Klappentext

Aus dem Amerikanischen von  Ilse Strasman. Stella Goldschlag war blond, schön und schlagfertig. Sie war intelligent und vielseitig begabt und zu einer anderen Zeit, in einem anderen Land hätte sie wohl eine glänzende Karriere gemacht. Doch Stella war Jüdin und lebte in Deutschland. Ihre Eltern hatten es nicht geschafft, rechtzeitig auszureisen. Die Katastrophe trat ein, als Stella verhaftet und von der Gestapo gefoltert wurde. Um ihre Eltern vor der Deportation zu bewahren, erklärte sie sich bereit, versteckt lebende Juden an die Gestapo zu verraten. Ihre Eltern konnte sie nicht retten, und doch machte sie bis Kriegsende weiter, immer mörderisch effizient. Peter Wyden, geboren 1923 als Peter Weidenreich in Berlin, ist mit Stella Goldschlag zur Schule gegangen, und war, wie fast alle Jungen dort, in sie verliebt. Dass sie das "blonde Gift" wurde, die Greiferin, die hunderte Juden in den Tod geschickt hatte, erfuhr er, als er 1946 als junger US-Soldat nach Berlin zurückkehrte.

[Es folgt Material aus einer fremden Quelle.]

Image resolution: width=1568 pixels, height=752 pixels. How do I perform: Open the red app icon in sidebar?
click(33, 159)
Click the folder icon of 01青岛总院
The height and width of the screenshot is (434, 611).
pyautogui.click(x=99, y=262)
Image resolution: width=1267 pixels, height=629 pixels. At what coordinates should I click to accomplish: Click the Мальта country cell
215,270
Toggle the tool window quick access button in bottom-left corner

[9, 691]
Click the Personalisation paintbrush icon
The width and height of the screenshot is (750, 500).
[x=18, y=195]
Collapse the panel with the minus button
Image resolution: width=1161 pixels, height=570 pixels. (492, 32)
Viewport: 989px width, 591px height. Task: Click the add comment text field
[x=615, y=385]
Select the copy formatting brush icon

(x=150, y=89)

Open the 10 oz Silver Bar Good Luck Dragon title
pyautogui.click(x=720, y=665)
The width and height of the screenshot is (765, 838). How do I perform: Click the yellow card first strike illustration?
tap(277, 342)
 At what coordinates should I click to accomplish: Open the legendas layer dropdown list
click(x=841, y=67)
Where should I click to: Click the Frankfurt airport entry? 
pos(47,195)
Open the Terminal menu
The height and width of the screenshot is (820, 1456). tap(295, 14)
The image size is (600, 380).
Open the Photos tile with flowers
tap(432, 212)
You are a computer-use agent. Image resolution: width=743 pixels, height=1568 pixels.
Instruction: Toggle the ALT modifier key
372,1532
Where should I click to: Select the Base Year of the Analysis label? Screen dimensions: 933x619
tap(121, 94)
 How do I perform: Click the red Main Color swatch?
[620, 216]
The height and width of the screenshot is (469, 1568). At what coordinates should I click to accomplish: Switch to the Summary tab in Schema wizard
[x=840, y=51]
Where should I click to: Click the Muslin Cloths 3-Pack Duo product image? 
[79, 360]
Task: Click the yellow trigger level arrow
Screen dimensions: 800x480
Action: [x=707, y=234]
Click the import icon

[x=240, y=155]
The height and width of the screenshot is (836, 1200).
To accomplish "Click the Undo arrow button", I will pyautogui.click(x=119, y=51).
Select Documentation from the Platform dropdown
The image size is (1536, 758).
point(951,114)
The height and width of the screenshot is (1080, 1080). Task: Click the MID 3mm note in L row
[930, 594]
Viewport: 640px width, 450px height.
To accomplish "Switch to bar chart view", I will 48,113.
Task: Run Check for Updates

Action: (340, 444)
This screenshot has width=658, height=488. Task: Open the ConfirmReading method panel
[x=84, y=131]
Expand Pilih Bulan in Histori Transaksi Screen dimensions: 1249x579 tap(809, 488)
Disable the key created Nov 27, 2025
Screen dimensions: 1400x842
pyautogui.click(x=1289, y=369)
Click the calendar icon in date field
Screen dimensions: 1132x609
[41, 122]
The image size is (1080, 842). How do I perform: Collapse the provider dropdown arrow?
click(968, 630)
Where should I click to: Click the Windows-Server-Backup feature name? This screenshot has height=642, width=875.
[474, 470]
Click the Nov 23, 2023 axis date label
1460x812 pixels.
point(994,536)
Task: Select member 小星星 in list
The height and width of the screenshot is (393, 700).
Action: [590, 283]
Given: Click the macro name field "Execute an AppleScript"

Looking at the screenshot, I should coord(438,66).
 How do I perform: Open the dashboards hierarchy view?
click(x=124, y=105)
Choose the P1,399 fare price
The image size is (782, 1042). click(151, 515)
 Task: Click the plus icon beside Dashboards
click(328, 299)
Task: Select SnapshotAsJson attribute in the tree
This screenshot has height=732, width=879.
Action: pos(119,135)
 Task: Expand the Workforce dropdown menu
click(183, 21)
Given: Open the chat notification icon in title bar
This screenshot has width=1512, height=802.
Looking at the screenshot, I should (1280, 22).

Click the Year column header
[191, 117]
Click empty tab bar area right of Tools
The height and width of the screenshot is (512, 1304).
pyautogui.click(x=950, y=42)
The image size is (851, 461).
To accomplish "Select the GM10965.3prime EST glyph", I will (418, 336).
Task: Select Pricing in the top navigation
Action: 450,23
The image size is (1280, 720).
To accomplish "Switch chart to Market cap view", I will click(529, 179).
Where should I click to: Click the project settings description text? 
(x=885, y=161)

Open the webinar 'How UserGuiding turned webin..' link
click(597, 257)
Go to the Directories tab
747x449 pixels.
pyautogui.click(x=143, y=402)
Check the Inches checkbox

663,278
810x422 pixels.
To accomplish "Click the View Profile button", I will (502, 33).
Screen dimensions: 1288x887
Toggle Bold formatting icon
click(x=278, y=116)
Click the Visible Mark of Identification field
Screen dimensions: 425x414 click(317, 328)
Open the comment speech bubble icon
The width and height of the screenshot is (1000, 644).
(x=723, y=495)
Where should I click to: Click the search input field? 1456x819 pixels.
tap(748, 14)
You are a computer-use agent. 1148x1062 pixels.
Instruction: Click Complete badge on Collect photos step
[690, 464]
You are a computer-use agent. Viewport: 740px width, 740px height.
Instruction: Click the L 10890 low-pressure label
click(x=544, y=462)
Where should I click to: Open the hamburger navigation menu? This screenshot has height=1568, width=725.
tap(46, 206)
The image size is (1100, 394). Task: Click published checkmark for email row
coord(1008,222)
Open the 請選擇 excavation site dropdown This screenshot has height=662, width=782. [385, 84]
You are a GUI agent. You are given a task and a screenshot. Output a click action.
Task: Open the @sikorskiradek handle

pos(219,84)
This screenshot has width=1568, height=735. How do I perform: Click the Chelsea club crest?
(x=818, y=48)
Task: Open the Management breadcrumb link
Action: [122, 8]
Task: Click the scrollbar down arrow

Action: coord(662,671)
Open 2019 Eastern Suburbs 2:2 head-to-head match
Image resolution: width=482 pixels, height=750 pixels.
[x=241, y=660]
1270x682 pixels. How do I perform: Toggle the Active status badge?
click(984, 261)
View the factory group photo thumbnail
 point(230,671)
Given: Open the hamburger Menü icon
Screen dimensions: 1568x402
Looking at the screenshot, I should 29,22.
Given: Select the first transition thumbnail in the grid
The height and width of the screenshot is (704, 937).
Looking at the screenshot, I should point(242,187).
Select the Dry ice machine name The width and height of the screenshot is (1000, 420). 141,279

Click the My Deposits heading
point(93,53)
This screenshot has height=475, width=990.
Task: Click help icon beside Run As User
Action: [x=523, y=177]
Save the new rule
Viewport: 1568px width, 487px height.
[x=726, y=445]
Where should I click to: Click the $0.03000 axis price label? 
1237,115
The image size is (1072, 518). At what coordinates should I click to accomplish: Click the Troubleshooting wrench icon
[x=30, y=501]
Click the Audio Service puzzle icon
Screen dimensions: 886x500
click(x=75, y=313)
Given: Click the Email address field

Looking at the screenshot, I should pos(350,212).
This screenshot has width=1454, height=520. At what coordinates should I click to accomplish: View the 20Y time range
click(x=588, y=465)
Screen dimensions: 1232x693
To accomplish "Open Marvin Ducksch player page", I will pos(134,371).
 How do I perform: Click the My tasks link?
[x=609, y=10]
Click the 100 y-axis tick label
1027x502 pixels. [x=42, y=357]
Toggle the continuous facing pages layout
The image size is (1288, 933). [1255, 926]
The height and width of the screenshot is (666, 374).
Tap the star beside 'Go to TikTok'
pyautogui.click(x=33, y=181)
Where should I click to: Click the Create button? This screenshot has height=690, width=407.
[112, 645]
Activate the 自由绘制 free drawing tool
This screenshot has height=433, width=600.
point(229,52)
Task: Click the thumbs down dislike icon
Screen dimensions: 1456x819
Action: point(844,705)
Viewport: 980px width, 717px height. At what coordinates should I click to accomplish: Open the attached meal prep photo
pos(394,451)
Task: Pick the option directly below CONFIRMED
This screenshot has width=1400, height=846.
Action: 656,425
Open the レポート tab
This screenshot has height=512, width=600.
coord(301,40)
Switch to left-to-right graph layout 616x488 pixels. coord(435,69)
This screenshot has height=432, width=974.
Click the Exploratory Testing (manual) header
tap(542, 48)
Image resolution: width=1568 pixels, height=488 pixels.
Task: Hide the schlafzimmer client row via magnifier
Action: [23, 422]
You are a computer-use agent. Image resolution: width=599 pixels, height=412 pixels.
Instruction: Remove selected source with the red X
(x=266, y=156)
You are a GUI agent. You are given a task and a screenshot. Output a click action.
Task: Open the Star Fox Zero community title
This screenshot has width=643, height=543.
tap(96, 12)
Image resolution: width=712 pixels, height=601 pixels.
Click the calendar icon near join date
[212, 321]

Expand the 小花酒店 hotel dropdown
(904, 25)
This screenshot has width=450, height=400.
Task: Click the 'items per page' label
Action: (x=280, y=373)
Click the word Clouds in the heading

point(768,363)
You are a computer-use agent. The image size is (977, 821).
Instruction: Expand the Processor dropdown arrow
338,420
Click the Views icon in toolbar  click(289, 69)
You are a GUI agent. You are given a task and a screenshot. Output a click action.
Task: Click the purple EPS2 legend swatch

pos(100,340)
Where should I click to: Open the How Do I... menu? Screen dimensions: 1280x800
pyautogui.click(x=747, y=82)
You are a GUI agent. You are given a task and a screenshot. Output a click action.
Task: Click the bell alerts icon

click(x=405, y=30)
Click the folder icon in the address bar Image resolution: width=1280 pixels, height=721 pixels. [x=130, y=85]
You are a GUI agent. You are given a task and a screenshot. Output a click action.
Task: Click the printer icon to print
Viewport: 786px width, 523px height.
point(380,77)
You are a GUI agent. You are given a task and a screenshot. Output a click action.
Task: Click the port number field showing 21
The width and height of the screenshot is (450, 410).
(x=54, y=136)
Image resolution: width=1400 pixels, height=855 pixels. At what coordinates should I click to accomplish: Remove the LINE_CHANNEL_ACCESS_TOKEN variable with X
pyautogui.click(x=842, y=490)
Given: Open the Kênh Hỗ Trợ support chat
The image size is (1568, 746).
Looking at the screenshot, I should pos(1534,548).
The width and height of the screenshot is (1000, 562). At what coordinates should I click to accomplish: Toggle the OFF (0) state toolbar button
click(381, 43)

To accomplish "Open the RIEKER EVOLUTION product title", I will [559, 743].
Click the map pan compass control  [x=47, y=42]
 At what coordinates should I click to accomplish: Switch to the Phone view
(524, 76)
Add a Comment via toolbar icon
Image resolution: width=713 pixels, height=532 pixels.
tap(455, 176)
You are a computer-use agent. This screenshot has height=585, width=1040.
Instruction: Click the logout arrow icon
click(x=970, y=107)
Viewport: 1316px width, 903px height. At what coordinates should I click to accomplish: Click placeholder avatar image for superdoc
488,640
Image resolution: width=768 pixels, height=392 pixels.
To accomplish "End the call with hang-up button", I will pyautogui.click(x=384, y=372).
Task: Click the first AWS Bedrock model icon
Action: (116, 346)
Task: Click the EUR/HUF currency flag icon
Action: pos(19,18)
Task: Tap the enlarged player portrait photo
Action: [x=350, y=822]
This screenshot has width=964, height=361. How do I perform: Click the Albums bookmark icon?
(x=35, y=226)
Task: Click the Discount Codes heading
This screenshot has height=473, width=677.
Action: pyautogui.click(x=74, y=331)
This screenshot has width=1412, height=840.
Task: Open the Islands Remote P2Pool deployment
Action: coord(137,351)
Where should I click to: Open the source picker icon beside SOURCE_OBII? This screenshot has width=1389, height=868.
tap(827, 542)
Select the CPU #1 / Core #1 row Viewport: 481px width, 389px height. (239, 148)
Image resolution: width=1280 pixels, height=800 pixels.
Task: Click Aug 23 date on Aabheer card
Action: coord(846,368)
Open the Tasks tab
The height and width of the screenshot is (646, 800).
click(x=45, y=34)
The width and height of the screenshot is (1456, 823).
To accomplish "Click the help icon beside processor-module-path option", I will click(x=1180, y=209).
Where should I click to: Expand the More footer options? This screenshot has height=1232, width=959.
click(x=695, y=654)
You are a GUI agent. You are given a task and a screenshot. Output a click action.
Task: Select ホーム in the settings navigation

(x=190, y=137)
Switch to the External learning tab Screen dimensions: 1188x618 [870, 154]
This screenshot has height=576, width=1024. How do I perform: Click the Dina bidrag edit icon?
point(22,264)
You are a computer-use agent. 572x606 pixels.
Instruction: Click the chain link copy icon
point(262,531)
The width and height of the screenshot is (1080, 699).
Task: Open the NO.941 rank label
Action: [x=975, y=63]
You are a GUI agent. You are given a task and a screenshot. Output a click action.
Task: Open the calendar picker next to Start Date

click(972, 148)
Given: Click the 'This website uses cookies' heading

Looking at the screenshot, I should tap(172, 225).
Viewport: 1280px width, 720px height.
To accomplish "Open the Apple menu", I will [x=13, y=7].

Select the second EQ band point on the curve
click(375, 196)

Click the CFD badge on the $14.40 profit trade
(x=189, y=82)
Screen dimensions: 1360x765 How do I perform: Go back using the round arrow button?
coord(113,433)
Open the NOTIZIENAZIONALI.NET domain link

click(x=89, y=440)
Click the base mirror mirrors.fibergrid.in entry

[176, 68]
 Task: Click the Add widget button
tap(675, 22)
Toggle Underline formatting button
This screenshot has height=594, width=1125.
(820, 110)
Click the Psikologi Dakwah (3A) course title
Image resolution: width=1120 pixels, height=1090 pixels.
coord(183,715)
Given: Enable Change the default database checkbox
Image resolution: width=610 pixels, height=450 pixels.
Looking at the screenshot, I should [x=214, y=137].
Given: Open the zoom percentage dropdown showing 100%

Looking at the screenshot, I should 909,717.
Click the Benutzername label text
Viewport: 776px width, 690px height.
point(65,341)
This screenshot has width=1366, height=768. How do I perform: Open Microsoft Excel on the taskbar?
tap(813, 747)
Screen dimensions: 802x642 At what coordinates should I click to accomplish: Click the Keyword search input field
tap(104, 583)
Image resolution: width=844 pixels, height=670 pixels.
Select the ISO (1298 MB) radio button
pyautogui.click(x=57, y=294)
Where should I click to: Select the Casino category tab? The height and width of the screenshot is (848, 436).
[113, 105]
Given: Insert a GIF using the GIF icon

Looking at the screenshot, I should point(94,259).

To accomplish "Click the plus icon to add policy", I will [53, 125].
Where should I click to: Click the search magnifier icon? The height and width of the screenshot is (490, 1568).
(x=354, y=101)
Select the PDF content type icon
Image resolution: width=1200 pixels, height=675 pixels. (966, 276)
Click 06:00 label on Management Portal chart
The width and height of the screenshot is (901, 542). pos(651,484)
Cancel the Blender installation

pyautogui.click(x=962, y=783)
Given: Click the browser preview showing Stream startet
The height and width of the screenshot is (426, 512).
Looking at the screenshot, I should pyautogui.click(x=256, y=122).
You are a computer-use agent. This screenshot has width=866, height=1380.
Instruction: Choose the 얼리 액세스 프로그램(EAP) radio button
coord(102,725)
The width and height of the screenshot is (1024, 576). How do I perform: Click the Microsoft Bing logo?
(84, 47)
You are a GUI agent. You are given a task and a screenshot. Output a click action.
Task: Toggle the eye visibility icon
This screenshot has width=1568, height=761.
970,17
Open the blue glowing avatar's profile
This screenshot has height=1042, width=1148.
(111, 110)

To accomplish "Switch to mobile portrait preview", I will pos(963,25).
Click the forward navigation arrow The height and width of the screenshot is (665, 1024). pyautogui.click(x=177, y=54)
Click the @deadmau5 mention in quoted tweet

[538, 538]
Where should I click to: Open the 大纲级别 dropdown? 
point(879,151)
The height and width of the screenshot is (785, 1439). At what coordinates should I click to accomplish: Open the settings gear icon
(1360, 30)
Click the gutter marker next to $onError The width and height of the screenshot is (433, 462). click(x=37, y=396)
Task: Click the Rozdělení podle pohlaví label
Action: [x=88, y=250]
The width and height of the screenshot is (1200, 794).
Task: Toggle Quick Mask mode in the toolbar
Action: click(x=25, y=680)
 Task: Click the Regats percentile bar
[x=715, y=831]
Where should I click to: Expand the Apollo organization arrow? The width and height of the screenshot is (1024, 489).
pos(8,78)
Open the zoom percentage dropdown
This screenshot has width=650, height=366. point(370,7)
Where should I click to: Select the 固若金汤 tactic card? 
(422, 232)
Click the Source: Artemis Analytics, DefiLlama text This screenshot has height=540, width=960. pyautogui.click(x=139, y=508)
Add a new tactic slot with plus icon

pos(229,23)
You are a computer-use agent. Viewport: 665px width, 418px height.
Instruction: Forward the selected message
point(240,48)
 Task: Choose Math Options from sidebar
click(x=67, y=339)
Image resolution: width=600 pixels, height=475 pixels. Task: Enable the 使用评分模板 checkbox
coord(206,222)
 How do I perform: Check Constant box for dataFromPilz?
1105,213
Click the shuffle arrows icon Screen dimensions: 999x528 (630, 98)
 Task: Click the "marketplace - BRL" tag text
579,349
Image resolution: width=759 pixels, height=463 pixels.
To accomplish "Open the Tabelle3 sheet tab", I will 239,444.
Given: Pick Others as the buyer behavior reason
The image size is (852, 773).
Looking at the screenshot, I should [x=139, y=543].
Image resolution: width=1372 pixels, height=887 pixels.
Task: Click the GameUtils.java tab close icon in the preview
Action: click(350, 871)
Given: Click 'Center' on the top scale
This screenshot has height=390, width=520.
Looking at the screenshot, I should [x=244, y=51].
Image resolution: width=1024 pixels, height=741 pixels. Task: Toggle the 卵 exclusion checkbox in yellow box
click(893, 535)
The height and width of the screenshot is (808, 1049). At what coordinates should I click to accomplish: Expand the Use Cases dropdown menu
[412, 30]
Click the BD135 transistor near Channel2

Ihr Schicksal ließ ihn nicht los. Jahrelang recherchierte er für seine Biografie, sichtete Archivmaterial und sprach mit mehr als 150 Personen: Überlebenden, Augenzeugen, Historikern und Psychologen. Und er sprach mit Stella, die bis 1994 in Westdeutschland im Verborgenen lebte.

Rezensionsnotiz zu Deutschlandfunk, 13.03.2019

Rezensent Christoph Schröder liest Peter Wydens neu aufgelegtes autobiografisches Sachbuch, das als Vorlage zu Takis Würgers Roman diente, mit großer Faszination. Wie Wyden die Geschichte seines Jugendschwarms Stella Goldschlag erzählt, erscheint ihm ungleich empathischer und differenzierter im Umgang mit Einzelschicksalen und moralischen Zwangslagen als Würgers "unterkomplexer" und "unanschaulicher" Text. Dass der Autor die Frage, ob Goldschlag Täterin, Opfer oder beides war, nicht beantwortet, sondern ihren Lebensweg detailreich und anschaulich entlang der Prozessakten nachzeichnet, ohne Goldschlags Aura zu verfallen, findet Schröder bemerkens- und lesenswert.